◆ **REQUIREMENTS**:
1. In the 2006 dance review, to which month was the ICA's opening postponed?
2. Continue the 2006 dance review from where it stops.

◆ **READING TEXT**:
########################################
LONDON CALLING: Manon as Romeo and Juliet’s ugly stepsister.
This year we were looking forward to dance performances at the Barbara Lee Family Foundation Theater in the new ICA — but the ICA’s opening was postponed from September to December, and the dance performances found other venues or were moved into 2007. Instead, we got visits from two of the world’s best ballet companies, a flock of Swan Lakes, and Mark Morris old and new including a Boston Ballet commission and the first Boston performance of L’Allegro, il Moderato ed il Penseroso since 1994. Here’s 2006 as seen by Marcia B. Siegel, Debra Cash, and myself.

1.Birds of a feather
That would be the three Swan Lakes we were treated to, one gray and gorgeous from the Kirov Ballet, one graceful and elegant (along with a sleepy Sleeping Beauty) from the Tchaikovsky Perm Ballet, under former Boston Ballet principal Natalia Akhmarova, and one a gay Harlequin Romance, the all-male-swan version from Matthew Bourne. This last, with its parody of the British royal family and its men in fluffy white leggings, was lots of fun, even if there wasn’t much dancing.
########################################
◆ **MATERIAL SHOWN**:
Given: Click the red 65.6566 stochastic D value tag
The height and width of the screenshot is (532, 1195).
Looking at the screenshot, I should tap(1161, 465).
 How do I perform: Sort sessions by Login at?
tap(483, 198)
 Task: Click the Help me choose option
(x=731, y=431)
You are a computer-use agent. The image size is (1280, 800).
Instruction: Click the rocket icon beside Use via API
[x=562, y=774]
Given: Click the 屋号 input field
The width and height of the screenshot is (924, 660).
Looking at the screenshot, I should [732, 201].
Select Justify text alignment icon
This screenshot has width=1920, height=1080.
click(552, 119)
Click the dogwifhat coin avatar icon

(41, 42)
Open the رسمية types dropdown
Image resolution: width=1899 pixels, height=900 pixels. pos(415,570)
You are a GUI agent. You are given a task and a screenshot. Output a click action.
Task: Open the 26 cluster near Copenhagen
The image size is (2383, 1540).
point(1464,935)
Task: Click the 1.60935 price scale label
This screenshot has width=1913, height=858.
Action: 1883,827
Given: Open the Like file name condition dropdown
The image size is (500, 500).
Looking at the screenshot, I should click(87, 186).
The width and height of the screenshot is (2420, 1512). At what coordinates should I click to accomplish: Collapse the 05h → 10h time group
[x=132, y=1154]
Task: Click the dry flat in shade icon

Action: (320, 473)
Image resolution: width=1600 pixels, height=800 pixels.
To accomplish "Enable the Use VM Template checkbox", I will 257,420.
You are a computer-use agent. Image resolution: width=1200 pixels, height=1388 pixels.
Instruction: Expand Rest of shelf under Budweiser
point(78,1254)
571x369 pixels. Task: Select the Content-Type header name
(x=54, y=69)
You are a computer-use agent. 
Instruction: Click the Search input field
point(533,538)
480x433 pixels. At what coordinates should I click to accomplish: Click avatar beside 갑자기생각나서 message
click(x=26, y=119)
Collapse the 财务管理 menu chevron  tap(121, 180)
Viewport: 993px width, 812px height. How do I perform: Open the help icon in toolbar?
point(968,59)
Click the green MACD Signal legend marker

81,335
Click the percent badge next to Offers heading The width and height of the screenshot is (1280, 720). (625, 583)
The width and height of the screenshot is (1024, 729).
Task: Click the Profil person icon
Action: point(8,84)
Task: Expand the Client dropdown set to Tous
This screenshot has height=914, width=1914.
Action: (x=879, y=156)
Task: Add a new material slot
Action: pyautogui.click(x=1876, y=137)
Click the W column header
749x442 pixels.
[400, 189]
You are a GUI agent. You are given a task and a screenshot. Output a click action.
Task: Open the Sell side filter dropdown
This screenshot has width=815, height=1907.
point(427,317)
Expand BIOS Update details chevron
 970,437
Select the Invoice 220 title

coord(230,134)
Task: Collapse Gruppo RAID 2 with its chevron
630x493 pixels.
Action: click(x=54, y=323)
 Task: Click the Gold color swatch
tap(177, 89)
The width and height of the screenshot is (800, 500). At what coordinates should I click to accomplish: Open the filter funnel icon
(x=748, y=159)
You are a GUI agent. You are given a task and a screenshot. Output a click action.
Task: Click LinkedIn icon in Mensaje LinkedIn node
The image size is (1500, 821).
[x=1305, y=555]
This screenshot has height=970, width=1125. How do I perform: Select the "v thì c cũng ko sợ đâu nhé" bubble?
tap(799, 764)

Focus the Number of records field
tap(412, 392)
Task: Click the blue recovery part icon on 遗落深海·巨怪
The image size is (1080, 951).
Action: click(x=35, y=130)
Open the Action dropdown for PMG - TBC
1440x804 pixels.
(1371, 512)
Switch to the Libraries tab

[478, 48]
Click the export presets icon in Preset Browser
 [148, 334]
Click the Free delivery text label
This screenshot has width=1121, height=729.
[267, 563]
########################################
◆ **TASK RESULTS**:
1. December

2.
2. London calling
The Kirov wasn’t the only high-profile ballet visitor this year — the Bank of America Celebrity Series also brought us the Royal in the Boston premiere of Kenneth MacMillan’s Manon. With its art prostituted to MacMillan’s politics, it perhaps wasn’t the best choice (why not Frederick Ashton?), but we did get three delectable Manons in Tamara Rojo, Alina Cojocaru, and Zenaida Yanowsky, plus former Boston Ballet principal Sarah Lamb — now a Royal principal — as Lescaut’s mistress, though she’d have been even more fetching without MacMillan’s trademark red hooker wig.

3. And the home team . . . ?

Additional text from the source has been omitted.